===== Supplied records =====

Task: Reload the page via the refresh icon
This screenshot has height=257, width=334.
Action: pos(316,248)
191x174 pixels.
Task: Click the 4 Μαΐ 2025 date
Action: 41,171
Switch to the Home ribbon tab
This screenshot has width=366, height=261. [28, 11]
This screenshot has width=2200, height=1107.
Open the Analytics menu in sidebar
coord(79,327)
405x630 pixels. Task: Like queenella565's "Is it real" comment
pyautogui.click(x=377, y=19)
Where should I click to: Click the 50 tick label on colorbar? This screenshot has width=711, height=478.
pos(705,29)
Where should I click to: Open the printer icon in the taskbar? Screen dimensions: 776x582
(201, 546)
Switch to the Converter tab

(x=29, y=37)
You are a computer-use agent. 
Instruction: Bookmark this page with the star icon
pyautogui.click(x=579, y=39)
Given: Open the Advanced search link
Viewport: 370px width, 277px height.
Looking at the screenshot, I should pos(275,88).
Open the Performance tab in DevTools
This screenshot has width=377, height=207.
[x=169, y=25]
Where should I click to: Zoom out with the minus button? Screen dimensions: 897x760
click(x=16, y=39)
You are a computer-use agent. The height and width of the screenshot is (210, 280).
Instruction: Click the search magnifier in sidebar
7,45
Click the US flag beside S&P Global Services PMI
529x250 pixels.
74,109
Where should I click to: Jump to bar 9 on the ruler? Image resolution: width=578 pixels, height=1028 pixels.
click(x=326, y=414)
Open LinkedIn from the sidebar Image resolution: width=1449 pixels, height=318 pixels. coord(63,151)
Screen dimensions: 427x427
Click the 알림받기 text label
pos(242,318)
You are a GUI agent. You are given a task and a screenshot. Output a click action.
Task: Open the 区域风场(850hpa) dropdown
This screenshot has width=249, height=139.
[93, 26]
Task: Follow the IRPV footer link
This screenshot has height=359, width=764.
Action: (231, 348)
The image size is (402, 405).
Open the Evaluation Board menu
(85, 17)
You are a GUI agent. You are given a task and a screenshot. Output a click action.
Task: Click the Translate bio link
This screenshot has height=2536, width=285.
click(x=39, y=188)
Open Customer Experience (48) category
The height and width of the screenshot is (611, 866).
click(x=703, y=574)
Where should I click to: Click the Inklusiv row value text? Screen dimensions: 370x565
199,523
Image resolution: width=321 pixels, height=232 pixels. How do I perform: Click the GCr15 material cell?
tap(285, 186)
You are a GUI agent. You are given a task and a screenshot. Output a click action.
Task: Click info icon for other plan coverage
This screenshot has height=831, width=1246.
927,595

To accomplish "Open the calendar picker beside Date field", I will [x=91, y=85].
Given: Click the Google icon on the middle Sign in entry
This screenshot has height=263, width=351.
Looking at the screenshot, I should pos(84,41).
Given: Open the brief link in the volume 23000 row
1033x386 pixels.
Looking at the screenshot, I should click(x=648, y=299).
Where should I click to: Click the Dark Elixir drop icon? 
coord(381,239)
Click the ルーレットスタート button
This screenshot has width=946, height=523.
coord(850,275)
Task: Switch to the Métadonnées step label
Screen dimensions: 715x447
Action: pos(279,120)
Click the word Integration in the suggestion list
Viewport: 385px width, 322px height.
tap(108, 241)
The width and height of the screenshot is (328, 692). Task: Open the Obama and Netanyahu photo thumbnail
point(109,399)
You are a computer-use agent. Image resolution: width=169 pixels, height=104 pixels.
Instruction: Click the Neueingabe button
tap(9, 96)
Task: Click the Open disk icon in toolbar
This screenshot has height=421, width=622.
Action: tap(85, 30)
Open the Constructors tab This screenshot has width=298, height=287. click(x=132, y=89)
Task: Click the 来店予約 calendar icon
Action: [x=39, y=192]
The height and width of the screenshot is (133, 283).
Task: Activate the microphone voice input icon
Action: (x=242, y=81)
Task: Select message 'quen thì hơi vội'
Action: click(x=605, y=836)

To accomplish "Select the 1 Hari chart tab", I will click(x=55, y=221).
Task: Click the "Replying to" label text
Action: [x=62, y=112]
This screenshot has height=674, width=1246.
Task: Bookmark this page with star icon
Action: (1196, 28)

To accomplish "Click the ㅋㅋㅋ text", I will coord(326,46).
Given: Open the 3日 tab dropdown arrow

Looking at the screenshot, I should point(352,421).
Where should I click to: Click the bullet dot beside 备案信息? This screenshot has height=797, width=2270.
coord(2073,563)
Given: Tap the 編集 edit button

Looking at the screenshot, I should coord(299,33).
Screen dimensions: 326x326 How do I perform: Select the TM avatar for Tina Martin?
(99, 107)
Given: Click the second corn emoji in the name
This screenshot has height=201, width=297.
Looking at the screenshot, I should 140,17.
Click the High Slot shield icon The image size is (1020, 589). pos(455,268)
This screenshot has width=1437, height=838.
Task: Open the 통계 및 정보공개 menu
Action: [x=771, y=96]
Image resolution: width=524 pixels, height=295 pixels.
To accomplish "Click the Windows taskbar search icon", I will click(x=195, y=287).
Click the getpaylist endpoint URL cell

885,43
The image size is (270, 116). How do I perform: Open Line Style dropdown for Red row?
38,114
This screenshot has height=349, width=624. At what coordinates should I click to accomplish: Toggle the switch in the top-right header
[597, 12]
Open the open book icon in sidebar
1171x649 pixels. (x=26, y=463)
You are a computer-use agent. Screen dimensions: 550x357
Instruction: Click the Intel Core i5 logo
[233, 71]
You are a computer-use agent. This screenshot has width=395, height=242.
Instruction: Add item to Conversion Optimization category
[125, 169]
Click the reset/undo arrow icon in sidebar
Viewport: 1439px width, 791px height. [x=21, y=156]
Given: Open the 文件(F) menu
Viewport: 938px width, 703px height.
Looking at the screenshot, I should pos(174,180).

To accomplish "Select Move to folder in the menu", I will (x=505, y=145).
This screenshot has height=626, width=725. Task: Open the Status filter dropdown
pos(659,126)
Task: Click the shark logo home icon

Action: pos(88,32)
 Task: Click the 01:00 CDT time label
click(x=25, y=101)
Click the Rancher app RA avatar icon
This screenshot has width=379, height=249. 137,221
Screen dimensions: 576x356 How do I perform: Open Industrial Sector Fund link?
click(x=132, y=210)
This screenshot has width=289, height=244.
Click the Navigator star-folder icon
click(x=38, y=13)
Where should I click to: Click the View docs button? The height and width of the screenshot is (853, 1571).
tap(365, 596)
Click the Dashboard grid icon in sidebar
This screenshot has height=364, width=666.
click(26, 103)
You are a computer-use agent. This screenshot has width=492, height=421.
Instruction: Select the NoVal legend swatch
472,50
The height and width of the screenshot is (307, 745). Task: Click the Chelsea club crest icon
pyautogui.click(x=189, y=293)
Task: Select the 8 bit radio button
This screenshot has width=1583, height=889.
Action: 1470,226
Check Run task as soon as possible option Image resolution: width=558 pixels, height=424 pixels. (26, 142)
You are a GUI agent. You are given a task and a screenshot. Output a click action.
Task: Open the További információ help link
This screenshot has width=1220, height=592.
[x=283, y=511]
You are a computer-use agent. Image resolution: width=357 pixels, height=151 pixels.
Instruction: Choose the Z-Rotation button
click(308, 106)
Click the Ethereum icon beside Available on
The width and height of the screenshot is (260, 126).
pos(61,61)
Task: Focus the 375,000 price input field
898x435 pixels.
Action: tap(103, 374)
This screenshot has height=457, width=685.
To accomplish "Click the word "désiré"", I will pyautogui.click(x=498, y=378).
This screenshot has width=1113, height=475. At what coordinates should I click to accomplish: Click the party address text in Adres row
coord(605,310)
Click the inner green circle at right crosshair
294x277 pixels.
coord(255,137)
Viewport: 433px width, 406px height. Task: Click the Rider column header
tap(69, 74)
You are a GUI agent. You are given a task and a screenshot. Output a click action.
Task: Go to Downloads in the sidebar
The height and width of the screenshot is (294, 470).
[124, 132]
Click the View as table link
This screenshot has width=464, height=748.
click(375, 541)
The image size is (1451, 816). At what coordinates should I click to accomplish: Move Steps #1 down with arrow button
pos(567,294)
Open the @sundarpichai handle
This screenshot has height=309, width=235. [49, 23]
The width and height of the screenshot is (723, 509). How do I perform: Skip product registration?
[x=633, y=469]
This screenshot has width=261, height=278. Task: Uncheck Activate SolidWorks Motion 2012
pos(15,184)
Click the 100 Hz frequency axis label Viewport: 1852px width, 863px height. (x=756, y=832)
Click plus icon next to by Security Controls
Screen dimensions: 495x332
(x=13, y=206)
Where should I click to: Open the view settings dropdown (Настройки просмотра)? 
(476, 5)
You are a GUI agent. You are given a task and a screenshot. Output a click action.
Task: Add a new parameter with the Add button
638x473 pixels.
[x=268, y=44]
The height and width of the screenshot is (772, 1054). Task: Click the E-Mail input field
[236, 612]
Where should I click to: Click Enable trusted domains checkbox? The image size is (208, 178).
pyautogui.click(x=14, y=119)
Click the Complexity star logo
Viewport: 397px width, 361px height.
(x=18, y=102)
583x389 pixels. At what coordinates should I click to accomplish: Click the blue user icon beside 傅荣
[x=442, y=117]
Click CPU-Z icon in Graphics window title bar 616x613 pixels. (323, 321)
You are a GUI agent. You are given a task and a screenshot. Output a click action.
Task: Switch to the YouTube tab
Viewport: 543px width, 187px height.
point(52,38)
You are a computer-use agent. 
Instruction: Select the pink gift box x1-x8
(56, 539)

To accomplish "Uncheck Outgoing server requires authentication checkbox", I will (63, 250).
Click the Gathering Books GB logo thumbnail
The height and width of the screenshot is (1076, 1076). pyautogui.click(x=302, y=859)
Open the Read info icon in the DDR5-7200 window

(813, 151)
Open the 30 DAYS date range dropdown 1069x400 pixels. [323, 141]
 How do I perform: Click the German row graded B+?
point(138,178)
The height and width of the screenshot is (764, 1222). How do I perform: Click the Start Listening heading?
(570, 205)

=====

Assigned task: Every line above with the word "computer" is to be copied out.

Solution:
You are a computer-use agent. 
You are a computer-use agent. The height and width of the screenshot is (210, 280).
You are a computer-use agent. Image resolution: width=169 pixels, height=104 pixels.
You are a computer-use agent. Screen dimensions: 550x357
You are a computer-use agent. This screenshot has width=395, height=242.
You are a computer-use agent. This screenshot has width=492, height=421.
You are a computer-use agent. Image resolution: width=357 pixels, height=151 pixels.
You are a computer-use agent. 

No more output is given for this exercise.